*Your goal*: Copy out the lines between the line containing "will click(x=985, y=147)." and the line containing "pyautogui.click(x=26, y=162)", inclusive, reproducing each one verbatim.

• • • •

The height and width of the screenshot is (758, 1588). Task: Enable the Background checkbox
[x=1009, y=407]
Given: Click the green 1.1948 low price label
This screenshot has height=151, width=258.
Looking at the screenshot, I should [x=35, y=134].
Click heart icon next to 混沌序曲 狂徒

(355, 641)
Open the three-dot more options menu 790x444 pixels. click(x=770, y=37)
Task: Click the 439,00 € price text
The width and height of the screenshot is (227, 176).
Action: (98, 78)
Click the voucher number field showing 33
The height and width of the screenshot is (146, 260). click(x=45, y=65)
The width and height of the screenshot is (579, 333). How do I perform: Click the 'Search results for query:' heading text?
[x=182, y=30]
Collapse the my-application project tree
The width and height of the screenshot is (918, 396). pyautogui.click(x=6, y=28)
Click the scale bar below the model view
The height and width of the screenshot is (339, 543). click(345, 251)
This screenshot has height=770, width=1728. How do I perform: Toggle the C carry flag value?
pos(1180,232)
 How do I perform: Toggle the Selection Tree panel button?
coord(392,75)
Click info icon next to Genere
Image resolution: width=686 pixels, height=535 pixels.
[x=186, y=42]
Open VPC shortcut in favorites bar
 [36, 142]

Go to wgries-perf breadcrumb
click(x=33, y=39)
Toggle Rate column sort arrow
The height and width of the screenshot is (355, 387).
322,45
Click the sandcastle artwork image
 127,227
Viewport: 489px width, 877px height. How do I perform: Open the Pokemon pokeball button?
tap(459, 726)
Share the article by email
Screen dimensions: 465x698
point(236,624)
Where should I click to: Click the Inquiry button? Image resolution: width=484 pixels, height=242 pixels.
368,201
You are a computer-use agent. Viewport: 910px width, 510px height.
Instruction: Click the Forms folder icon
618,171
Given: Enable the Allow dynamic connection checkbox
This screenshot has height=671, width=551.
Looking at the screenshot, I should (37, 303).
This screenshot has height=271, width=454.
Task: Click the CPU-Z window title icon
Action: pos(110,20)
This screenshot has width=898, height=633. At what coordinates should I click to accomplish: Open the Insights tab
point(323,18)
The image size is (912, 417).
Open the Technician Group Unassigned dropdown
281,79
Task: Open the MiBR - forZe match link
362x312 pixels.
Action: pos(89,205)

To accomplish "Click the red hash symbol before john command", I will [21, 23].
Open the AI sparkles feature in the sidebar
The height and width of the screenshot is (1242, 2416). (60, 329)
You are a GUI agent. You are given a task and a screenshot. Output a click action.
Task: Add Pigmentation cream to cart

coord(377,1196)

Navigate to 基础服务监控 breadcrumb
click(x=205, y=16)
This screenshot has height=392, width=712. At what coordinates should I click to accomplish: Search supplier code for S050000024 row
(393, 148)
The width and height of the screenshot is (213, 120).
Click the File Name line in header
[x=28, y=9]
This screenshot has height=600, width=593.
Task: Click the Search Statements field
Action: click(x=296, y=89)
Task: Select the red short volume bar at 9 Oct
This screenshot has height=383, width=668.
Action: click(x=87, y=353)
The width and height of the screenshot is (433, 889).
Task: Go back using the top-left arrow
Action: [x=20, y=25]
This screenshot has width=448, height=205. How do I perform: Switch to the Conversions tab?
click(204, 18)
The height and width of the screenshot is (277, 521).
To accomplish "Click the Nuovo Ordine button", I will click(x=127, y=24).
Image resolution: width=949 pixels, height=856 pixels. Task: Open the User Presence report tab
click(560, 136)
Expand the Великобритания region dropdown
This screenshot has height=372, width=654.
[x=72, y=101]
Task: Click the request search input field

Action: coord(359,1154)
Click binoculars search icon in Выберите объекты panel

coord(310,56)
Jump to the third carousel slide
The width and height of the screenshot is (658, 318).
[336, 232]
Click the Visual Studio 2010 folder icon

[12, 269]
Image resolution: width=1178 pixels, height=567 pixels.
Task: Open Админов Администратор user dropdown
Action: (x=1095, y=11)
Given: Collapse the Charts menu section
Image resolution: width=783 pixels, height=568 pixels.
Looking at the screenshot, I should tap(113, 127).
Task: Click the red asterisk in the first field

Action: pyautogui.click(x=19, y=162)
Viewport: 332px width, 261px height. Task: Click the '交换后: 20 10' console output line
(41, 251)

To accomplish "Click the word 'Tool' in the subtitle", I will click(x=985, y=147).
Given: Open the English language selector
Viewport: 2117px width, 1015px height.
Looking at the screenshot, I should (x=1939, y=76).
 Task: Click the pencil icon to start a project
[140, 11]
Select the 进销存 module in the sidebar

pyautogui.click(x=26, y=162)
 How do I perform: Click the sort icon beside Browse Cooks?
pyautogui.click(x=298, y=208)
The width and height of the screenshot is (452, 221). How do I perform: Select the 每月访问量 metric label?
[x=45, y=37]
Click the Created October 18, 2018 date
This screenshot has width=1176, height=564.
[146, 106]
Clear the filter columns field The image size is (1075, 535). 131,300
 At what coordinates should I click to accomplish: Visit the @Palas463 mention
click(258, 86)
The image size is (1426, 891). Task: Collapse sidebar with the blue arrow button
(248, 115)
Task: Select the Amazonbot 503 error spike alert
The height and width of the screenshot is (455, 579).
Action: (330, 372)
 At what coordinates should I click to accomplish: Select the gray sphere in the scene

• • • •

*Expected output*:
To accomplish "Click the word 'Tool' in the subtitle", I will click(x=985, y=147).
Given: Open the English language selector
Viewport: 2117px width, 1015px height.
Looking at the screenshot, I should (x=1939, y=76).
 Task: Click the pencil icon to start a project
[140, 11]
Select the 进销存 module in the sidebar

pyautogui.click(x=26, y=162)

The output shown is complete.